According to a source who shall remain nameless because he was paid in offshore cryptocurrency and a bottle of single malt, a team of renegade biologists have been beavering away on a private atoll. The sort of place where the sand is whiter than a lobbyist's smile. They've allegedly produced a viable human embryo, a perfect genetic copy of some tech billionaire who probably owns a yacht called 'My Other Yacht.'
Now, I admit, I have a vested interest in this. I have a gin-addled liver that I rather rely on. If they start growing spare parts, where does that leave the rest of us? Will we be reduced to trading organs on the black market while the rich just pop down to their personal clone farm for a fresh kidney? But let's not be hasty. This is still unconfirmed. Like my marriage. Or the existence of gluten-free bread that tastes like bread.
Let's consider the practicalities. If you clone a man, do you also clone his combover, his penchant for questionable metaphors, his tax evasion strategies? The ethics committees of the world are probably having a collective aneurysm as we speak, but who are they to stand in the way of progress? Progress, my friends, is the art of ignoring the last catastrophe while hurtling towards the next.
The story originates from a single email, leaked by an alleged disgruntled lab assistant who says his work was 'unsung and unappreciated.' I know the feeling, mate. I once wrote a brilliant satire on the housing market and they buried it in the property section. But I digress.

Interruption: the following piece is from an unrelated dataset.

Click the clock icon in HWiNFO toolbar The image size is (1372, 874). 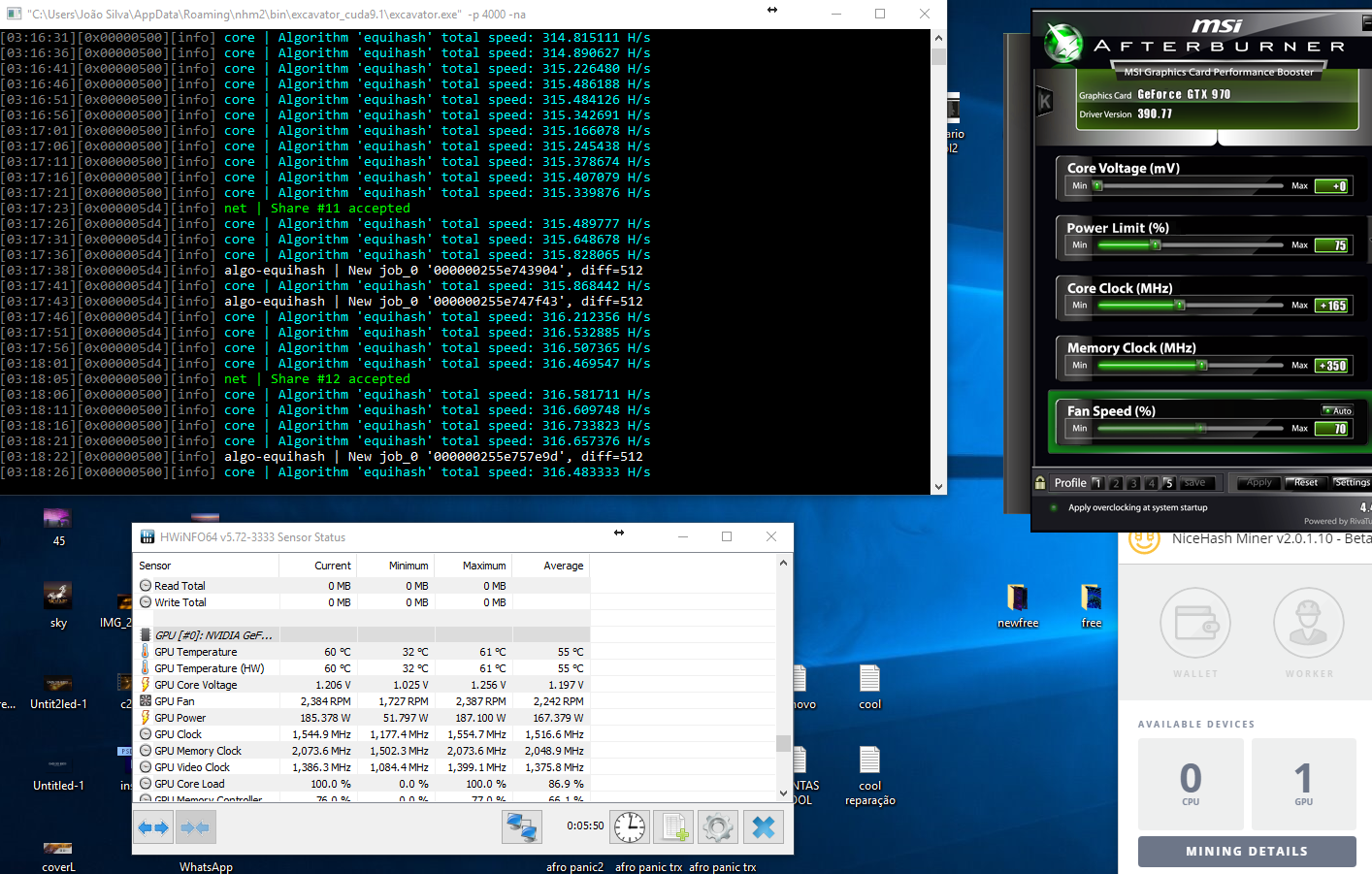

The island in question is owned by a consortium of investors who are so secretive they make the Illuminati look like a bunch of teenagers on TikTok. They've built a facility that is purportedly 'off-grid,' though I suspect it's connected to a grid of gold and diamonds. The head scientist is a Dr. Emilio Montoya, a man who has the distinct honour of having been expelled from three countries for 'unauthorised cell multiplication.' A hero? A villain? A bloke who just really wants to see his own face on a postage stamp?
This raises the perennial question: what would a clone say at a dinner party? 'Hello, I'm you, but with less baggage.' Or perhaps: 'I demand equal pay and a separate bedroom.' The mind boggles. The liver quivers.
But let's not get ahead of ourselves. The report is, as we say in the trade, unconfirmed. That means some bloke on a forum wrote it, and then another bloke tweeted it, and then a third bloke put it on a website that looks like it was designed by a blind person with a grudge. So take it with a grain of salt, or a grain of what passes for reason in this fever swamp of a world.
For now, I'll raise my glass to the brave new world, to the next step in human evolution, to the beautiful, terrifying notion that we can now have two of everything. Including, presumably, the ability to write clichéd thinkpieces about cloning. God help us all.